Cape Breton
Facing the east was the cliff
dropping sixty feet to the sea: a rock-
face frozen in the slow-motion act
of falling. A shirred schist. A Parkinson’s
of stone—sheer and delicate as a chiton
carved by a Greek.
Sweeping back from the cliff,
a slope of steep green. Empty
but for a spattering of buttercups
blowing over twelve graves, graves
not shelved straight into the hill’s diagonal
but laid parallel to it. Cellar doors
of abandoned houses: defenders of the faith
holding their tilt under the conquering weeds.

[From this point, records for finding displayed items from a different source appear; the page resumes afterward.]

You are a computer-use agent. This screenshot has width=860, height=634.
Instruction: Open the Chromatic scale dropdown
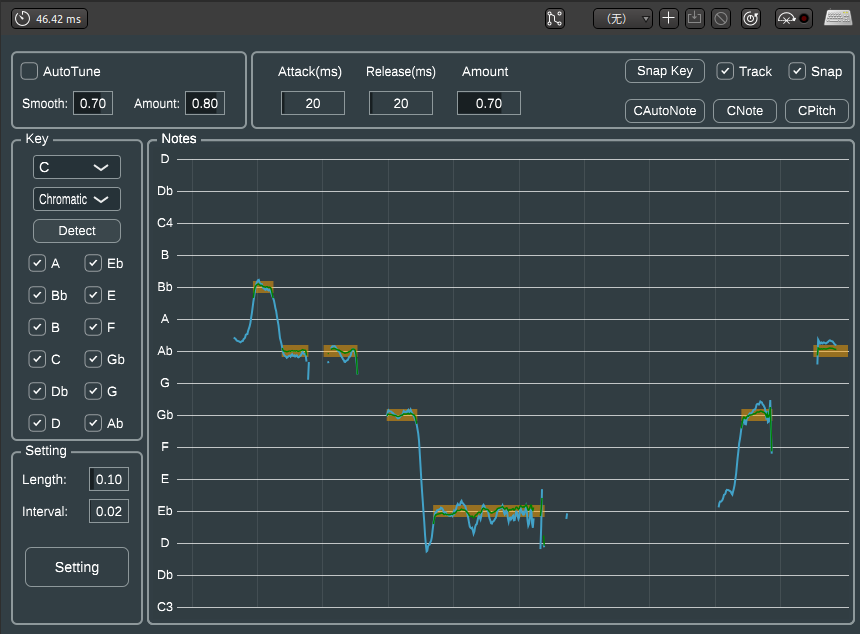point(77,199)
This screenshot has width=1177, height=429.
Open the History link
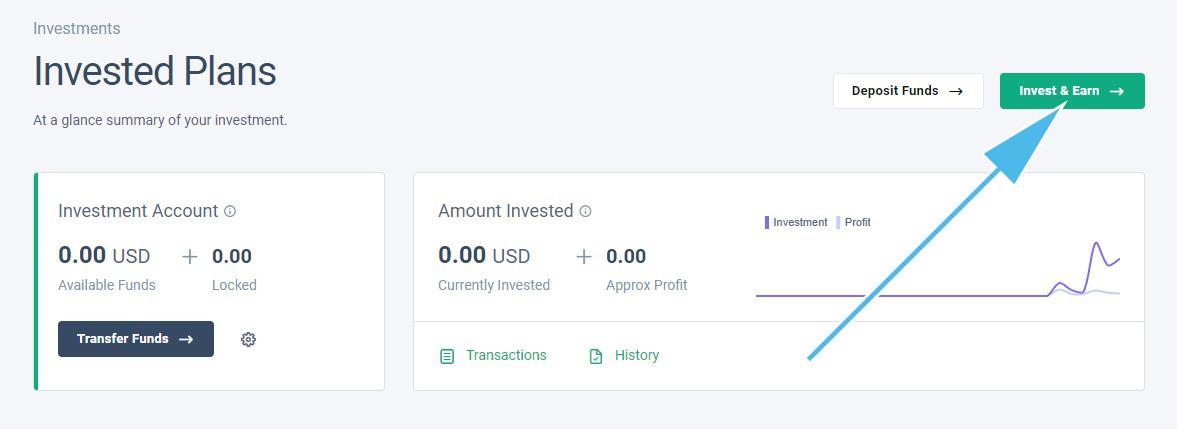(x=637, y=355)
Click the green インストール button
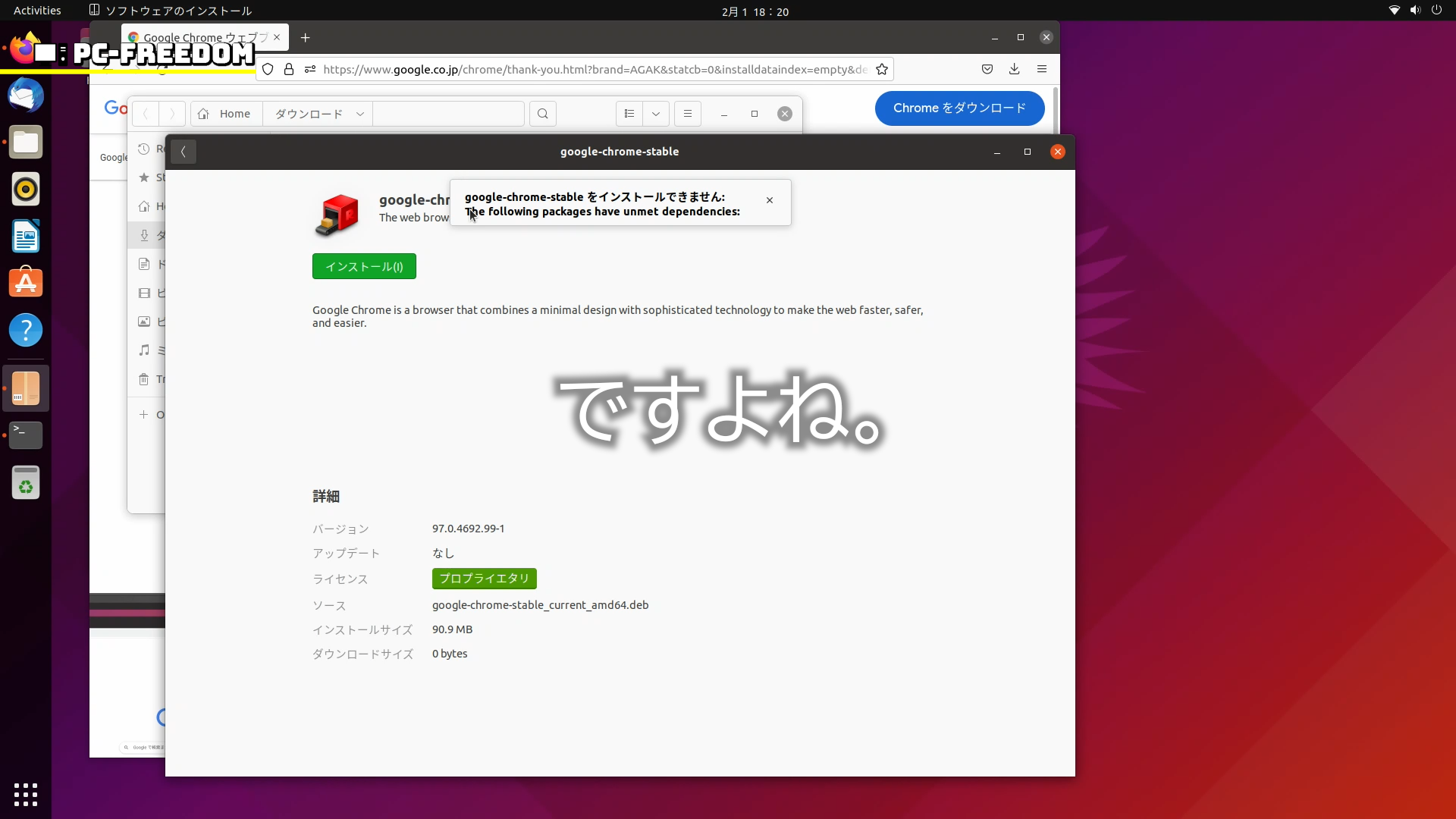 pyautogui.click(x=364, y=266)
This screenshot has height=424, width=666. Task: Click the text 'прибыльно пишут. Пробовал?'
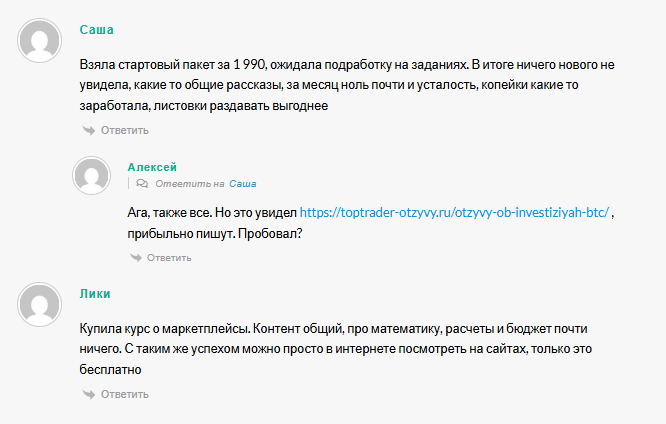click(214, 233)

I sat with them a long time. The waves
behind me hauling their old song
of bad dreams and restlessness—
nights when the wind-tormented sea,
seasick with tiredness, flung itself
against this cliff, and how these mouths,
sworn to silence in an open rictus of bone,
were made to sing, lip-syncing the sounds
howling through the rock wall behind them.
At the bottom of the hill and facing
the graves, all that’s left or never finished
of a town—five houses and an Esso station—
making do in the perpetual shadow of the hill.
No sun, only wind sneaking in sideways
twenty-four hours a day. Salt on a wound.
Why build in the shadow of a hill
when you can build on it? What sort
of mourning denies a morning’s blessing:
lobster boats laying their traps, kittiwake
and gull? Who’s buried here,
mouthing the wind’s stutter and the sea’s
sad affliction of coming and going,
nailing those houses to their shade?